[Items listed in a dataset]
[START]
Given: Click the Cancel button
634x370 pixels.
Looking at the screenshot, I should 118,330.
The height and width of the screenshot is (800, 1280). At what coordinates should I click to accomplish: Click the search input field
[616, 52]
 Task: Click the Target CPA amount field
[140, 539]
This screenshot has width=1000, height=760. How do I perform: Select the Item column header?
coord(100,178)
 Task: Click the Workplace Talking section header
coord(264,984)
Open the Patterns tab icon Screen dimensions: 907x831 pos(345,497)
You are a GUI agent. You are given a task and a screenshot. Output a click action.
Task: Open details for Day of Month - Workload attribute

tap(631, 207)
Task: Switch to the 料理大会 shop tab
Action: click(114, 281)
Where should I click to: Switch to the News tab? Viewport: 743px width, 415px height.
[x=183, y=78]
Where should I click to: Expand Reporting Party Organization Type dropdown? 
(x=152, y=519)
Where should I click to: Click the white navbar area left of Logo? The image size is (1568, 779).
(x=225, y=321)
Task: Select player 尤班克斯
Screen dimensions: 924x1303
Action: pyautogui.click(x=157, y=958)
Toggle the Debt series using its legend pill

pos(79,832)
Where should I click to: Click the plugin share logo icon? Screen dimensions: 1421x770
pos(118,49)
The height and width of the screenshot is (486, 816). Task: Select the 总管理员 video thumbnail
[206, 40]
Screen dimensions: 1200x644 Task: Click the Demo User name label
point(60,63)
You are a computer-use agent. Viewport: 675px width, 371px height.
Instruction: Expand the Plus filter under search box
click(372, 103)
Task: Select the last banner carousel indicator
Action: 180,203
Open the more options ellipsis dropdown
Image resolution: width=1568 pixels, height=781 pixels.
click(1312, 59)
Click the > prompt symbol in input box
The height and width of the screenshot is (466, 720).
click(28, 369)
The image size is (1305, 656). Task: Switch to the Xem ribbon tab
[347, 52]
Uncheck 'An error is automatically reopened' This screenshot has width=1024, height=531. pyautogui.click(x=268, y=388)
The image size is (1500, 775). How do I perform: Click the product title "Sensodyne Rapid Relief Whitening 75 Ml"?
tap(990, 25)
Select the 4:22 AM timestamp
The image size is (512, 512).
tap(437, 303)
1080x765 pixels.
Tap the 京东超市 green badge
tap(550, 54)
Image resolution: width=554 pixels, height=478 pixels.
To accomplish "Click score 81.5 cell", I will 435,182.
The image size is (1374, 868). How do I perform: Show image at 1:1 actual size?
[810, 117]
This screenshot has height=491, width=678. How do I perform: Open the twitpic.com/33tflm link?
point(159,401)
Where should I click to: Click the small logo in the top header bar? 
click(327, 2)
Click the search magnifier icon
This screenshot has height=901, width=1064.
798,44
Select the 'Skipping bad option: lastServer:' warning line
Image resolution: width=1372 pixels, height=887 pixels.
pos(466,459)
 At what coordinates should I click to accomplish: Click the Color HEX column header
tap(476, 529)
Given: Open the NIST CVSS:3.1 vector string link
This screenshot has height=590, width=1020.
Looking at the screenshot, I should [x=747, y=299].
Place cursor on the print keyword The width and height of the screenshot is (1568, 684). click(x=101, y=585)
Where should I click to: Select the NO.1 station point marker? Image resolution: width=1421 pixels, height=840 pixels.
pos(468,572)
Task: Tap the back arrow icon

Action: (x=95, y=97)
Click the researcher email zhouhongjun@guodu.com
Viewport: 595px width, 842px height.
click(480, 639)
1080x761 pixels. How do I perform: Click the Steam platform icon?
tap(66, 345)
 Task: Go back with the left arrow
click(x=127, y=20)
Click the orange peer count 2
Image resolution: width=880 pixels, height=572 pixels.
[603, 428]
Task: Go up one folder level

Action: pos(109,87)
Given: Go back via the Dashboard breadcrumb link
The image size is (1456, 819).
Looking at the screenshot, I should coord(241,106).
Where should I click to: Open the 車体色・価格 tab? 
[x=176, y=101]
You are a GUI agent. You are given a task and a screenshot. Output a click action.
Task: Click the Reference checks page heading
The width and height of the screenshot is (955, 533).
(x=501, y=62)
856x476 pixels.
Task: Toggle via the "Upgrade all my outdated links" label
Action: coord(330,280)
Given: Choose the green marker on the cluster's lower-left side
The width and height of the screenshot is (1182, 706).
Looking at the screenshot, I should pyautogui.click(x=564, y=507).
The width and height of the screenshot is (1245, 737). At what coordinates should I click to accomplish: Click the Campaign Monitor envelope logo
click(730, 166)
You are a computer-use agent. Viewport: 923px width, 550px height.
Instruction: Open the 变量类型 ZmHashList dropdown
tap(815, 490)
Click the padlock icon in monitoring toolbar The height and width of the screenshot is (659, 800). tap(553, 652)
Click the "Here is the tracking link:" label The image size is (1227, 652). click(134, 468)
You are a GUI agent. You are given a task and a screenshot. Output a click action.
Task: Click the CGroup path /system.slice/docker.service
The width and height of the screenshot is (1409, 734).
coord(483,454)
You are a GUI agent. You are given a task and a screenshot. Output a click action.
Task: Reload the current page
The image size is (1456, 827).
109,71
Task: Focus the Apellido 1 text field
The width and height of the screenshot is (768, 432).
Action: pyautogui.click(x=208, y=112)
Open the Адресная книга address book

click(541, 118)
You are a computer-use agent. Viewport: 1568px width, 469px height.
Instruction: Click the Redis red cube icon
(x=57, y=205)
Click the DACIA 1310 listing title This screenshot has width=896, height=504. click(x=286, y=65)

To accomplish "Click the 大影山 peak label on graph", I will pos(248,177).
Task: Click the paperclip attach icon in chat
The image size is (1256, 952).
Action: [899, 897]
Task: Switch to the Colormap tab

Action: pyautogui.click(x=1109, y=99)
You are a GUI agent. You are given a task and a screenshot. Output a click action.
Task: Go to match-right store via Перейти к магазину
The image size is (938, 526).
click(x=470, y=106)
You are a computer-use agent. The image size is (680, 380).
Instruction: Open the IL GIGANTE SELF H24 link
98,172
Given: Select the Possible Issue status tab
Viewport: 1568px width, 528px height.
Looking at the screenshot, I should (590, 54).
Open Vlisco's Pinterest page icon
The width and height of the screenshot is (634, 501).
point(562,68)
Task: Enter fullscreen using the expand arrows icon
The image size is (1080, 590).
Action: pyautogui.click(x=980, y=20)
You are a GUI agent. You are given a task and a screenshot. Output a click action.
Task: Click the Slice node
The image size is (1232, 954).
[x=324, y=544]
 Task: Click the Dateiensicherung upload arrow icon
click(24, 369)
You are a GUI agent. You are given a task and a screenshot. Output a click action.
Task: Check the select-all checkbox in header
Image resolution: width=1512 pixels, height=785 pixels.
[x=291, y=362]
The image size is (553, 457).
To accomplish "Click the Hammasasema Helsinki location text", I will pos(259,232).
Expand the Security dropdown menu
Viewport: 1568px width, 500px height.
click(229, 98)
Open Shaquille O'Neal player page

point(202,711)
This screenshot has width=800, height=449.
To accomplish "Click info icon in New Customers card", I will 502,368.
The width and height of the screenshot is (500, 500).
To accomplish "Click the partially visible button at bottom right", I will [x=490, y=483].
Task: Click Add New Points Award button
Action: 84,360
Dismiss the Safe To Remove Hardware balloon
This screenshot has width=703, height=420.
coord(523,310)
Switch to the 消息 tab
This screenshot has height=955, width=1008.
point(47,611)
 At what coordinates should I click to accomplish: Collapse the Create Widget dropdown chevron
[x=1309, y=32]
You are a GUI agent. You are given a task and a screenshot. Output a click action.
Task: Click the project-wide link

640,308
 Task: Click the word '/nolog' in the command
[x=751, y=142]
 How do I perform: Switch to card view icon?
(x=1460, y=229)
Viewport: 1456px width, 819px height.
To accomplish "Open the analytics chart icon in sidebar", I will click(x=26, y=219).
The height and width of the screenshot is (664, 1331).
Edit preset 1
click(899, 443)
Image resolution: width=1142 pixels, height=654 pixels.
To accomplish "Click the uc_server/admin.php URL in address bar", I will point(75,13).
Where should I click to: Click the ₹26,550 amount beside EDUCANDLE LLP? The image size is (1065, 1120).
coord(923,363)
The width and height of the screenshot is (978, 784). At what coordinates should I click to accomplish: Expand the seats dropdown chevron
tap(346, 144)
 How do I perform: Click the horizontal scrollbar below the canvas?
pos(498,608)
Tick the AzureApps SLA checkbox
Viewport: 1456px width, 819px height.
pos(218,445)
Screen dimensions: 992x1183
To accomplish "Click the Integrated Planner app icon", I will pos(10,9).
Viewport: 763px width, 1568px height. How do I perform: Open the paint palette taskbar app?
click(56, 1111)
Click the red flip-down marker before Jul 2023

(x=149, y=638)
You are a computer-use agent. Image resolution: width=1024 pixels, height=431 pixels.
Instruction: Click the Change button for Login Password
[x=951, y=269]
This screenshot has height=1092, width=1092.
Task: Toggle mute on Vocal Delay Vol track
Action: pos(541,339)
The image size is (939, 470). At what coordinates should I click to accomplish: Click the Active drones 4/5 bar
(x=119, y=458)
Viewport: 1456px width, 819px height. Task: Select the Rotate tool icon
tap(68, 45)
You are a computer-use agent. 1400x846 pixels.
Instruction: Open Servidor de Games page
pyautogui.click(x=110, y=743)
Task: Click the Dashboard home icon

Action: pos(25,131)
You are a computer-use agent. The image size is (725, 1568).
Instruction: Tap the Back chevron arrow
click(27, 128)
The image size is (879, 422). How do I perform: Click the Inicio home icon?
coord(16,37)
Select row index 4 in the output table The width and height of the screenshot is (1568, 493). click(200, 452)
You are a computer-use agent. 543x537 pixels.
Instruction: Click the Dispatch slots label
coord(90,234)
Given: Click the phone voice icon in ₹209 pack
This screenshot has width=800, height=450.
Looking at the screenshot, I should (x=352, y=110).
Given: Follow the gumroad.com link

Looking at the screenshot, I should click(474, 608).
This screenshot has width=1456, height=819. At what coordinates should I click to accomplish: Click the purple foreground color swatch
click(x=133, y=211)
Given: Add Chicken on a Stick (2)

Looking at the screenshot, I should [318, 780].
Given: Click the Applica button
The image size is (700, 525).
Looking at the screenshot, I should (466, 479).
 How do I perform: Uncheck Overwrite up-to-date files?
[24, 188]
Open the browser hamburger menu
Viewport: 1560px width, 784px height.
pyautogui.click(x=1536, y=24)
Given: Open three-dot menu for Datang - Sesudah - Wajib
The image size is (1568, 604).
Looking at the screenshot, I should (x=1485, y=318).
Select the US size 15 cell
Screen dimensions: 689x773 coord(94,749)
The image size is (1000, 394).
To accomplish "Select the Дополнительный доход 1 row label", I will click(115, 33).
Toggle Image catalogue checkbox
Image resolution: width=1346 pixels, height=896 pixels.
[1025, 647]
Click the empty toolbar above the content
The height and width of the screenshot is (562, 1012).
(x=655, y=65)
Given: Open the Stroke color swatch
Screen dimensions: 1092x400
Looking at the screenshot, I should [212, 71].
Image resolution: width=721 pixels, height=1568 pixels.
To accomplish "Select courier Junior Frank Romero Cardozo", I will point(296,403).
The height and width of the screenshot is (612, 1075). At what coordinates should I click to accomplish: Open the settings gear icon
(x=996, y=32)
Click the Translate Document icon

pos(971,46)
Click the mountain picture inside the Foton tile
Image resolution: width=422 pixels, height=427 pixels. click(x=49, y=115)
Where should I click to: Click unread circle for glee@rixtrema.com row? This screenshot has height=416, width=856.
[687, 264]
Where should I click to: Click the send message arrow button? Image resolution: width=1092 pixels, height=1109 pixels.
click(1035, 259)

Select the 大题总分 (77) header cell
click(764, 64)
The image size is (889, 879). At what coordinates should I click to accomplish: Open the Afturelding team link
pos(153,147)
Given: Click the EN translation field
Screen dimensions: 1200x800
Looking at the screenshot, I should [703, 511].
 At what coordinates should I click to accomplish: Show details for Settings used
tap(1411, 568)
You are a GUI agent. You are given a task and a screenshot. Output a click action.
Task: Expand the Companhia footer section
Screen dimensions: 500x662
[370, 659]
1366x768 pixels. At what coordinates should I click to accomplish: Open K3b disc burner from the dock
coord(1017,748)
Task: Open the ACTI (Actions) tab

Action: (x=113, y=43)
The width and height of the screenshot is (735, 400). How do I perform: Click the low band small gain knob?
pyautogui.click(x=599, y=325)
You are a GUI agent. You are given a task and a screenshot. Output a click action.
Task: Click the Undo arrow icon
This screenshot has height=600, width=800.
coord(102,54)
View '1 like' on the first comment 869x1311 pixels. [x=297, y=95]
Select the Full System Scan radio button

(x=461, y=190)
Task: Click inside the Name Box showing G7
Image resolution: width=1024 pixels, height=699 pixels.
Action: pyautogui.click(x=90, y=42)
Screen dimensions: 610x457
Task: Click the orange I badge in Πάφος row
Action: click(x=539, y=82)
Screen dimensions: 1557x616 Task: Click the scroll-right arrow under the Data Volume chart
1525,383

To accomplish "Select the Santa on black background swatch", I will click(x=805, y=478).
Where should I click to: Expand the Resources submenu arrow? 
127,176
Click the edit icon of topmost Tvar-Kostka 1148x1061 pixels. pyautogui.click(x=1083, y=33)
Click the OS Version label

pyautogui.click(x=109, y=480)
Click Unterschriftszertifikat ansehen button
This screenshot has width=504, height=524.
[END]
PROBLEM DESCRIPTION
Reproduce the rows from the line containing "Screen dimensions: 1557x616" through the final row, and replace "OS Version" with "Build Number". Keep everything else the same.

THE OUTPUT
Screen dimensions: 1557x616 Task: Click the scroll-right arrow under the Data Volume chart
1525,383

To accomplish "Select the Santa on black background swatch", I will click(x=805, y=478).
Where should I click to: Expand the Resources submenu arrow? 
127,176
Click the edit icon of topmost Tvar-Kostka 1148x1061 pixels. pyautogui.click(x=1083, y=33)
Click the Build Number label

pyautogui.click(x=109, y=480)
Click Unterschriftszertifikat ansehen button
This screenshot has width=504, height=524.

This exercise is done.